As fate would have it, Kenny Ortega, the director of all three "High School Musical" movies, was the same Kenny Ortega who directed the opening and closing ceremonies of the Salt Lake Olympics.
“I’m not saying that’s why I got the part,” says Sanborn, smiling. “But I’m not saying it hurt my chances, either.”
It was his skating ability that first caught the eye of the Olympic organizers in the late summer of 2001. He’d gone to the Steiner Ice Rink at the University of Utah with his youth hockey team, the Utah Stars, to audition for parts as skaters in the opening ceremony. Shortly after that, he was asked to come back to the rink, alone.
At that second audition he found himself surrounded by about 40 figure skaters. “I was the only one with hockey skates on. I was convinced I was in the wrong spot.”

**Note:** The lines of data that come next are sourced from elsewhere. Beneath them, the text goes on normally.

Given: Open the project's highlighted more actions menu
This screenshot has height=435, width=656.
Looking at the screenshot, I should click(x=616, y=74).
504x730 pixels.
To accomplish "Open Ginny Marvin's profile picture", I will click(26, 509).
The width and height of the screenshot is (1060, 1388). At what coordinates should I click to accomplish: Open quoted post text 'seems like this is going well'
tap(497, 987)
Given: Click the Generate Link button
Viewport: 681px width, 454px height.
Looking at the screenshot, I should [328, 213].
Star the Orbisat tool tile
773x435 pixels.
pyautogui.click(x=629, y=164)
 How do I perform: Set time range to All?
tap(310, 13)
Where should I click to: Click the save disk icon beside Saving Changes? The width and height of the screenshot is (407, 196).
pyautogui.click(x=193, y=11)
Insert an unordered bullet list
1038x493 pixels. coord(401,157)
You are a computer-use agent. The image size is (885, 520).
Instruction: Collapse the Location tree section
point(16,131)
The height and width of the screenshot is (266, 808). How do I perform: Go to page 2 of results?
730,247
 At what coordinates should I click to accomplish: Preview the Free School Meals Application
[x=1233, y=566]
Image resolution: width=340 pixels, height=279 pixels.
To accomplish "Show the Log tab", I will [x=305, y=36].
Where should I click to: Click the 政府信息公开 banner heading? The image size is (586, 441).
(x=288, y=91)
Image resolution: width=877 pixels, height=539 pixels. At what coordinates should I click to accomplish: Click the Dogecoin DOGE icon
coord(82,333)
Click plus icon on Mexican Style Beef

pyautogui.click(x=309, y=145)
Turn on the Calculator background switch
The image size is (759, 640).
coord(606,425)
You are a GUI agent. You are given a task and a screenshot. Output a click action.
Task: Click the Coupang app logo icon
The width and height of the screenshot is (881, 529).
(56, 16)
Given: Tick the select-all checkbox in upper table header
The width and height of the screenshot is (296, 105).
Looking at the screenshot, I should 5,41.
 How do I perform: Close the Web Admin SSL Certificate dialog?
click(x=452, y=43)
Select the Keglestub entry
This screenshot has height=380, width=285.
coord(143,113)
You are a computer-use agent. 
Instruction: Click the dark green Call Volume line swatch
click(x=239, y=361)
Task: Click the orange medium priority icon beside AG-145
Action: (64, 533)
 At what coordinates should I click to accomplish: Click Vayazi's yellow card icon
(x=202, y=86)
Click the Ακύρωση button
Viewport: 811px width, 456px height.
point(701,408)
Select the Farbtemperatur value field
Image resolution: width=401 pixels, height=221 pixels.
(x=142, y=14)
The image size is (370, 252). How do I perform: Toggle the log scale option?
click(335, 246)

Eventually, he was summoned to the center of the rink with two figure skaters. For an hour they skated in front of a panel of observers.
“Hockey players have a very quick cut turn that we do. It’s not like a figure skater when they’re spinning. They had me do that turn over and over and I really didn’t understand why. But that’s what caught their eye. It’s what they wanted. That’s really the main reason they picked me.”
Sanborn was taken into a room with Ortega, Mitt Romney and several other members of the Salt Lake Organizing Committee.
“We want you to be our Child of Light,” they told him.
For the next six months he practiced nearly every day, four or five hours at a time. “I got to miss a lot of school,” he says, wistfully. So did his sister, Danielle, who was 9 at the time. She was drafted into the ceremonies as a dancer.
Sanborn’s parents, Jeff and Florence, signed on as Olympic volunteers as well as fulltime chauffeurs for the Child of Light and his sister.
“It was our family life,” remembers Danielle. “We loved it.”
“The best part was all the people I got to meet,” Sanborn said.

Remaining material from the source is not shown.